You need fewer engineers than you think, probably half, and the reflex to measure progress in headcount is the most expensive habit a founder can carry into the AI era. Coordination costs grow quadratically while output grows linearly at best, AI leverage has multiplied per-engineer output, and yet hiring plans still get written as if it were 2019. We think the default unit of engineering should be a pod of three to five seniors, and every hire beyond that should have to argue for itself.
The math nobody runs before hiring
| Team | Communication paths | Practical shape | What we observe |
|---|---|---|---|
| 3-5 seniors + AI leverage | 3-10 | One pod, no managers | Fastest shipping per dollar we see |
| 8-10 engineers | 28-45 | Needs a lead, process appears | Good, if split into two real pods |
| 15-20 engineers | 105-190 | Managers, sync meetings, roadmap theater | Output per head roughly halves |
| 30+ | 435+ | Coordination becomes the actual job | Justified only by genuinely parallel products |
Why overhiring happens anyway
- Fundraising theater: headcount reads as traction to people who don't read code.

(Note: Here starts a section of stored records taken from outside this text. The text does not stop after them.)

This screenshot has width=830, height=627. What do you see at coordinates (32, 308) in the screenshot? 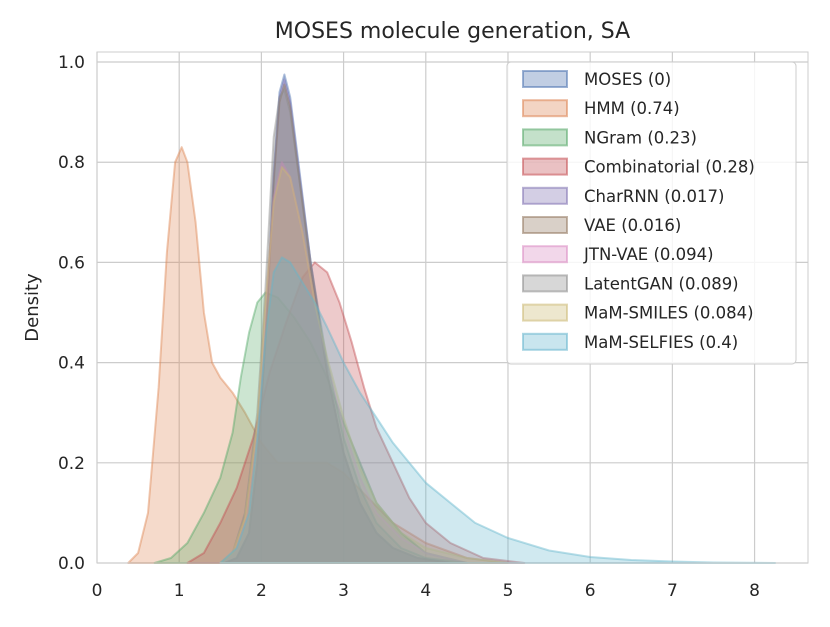
I see `y-axis-title: Density` at bounding box center [32, 308].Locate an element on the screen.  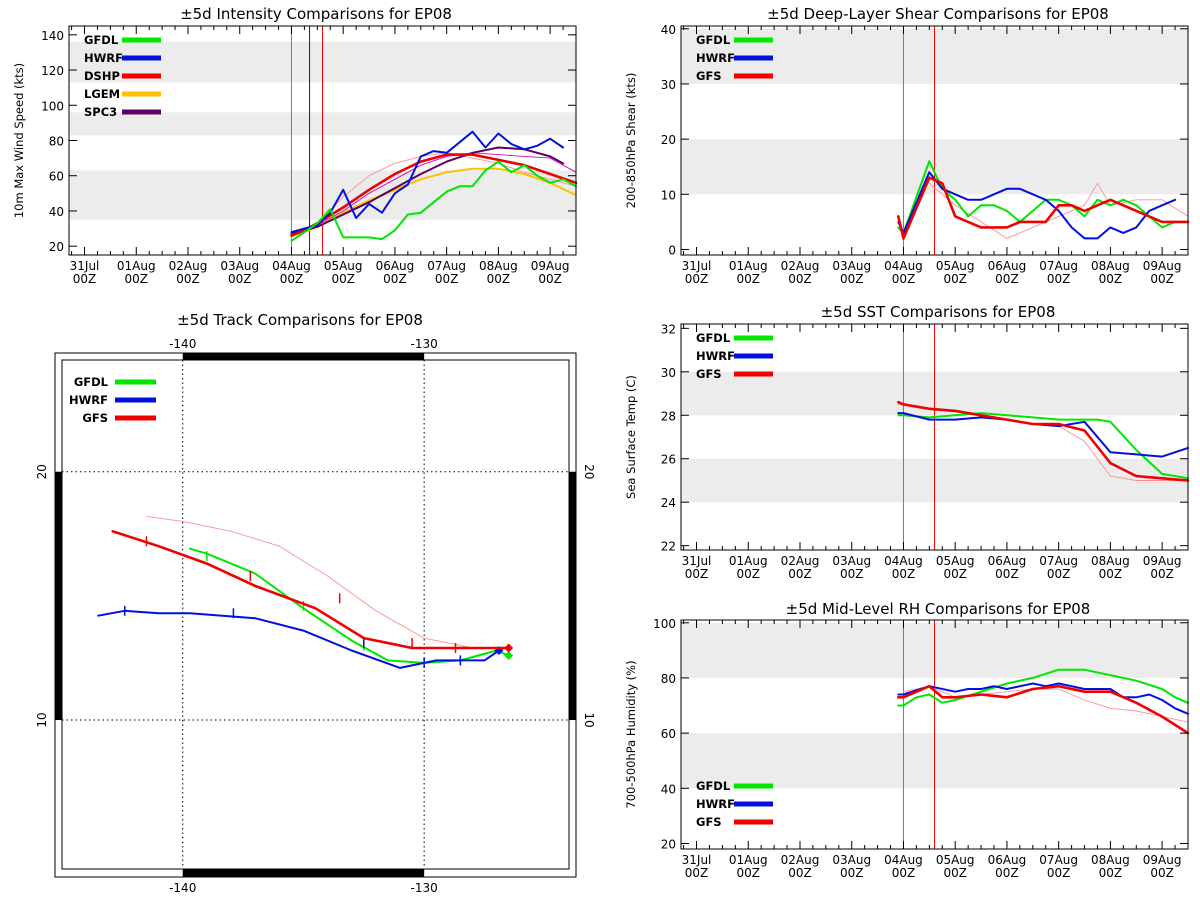
rh-legend-label-hwrf: HWRF is located at coordinates (716, 804).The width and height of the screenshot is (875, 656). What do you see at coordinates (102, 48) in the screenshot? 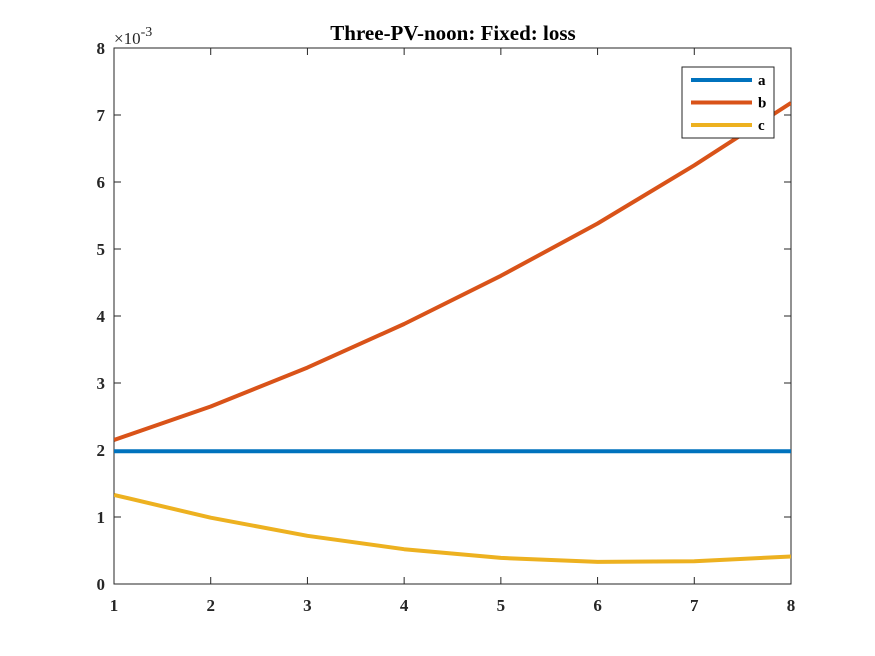
I see `y-tick-label: 8` at bounding box center [102, 48].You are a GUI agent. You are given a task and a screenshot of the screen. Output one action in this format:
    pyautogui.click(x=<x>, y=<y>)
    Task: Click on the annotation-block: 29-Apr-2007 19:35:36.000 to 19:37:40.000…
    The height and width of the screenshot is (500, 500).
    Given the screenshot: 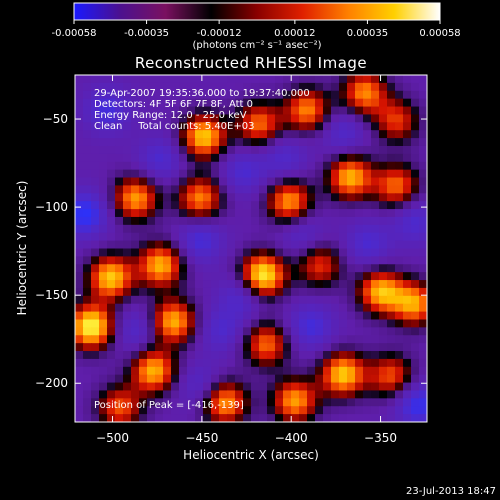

- Founder status: 'I lead 40 engineers' feels better than 'we ship weekly with six'.
- Misdiagnosis: slow shipping gets treated as capacity, when it's almost always unclear scope, weak seniority or missing focus.

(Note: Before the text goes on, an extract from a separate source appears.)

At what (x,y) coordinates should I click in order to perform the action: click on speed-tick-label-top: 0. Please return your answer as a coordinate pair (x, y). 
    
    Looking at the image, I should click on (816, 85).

- Big-company muscle memory: leaders who scaled orgs elsewhere reproduce the org, not the outcomes.
What to do instead of hiring
- 1Cut scope first: most 'capacity problems' are three priorities pretending to be one.
- 2Upgrade seniority before quantity: one senior who ships end-to-end beats three engineers who need direction.
- 3Instrument AI leverage: if your team isn't using AI tooling aggressively, you have latent capacity you already pay for.
- 4Add temporary embedded capacity for genuine spikes instead of permanent headcount for temporary problems.
- 5If a bottleneck survives all four, hire, one senior at a time, into a pod that stays small.